Input records =>
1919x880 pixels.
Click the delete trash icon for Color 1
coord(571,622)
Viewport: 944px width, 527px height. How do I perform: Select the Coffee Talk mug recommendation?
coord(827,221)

Task objective =>
All of the records need to be returned exactly as they are.

Exercise answer =>
1919x880 pixels.
Click the delete trash icon for Color 1
coord(571,622)
Viewport: 944px width, 527px height. How do I perform: Select the Coffee Talk mug recommendation?
coord(827,221)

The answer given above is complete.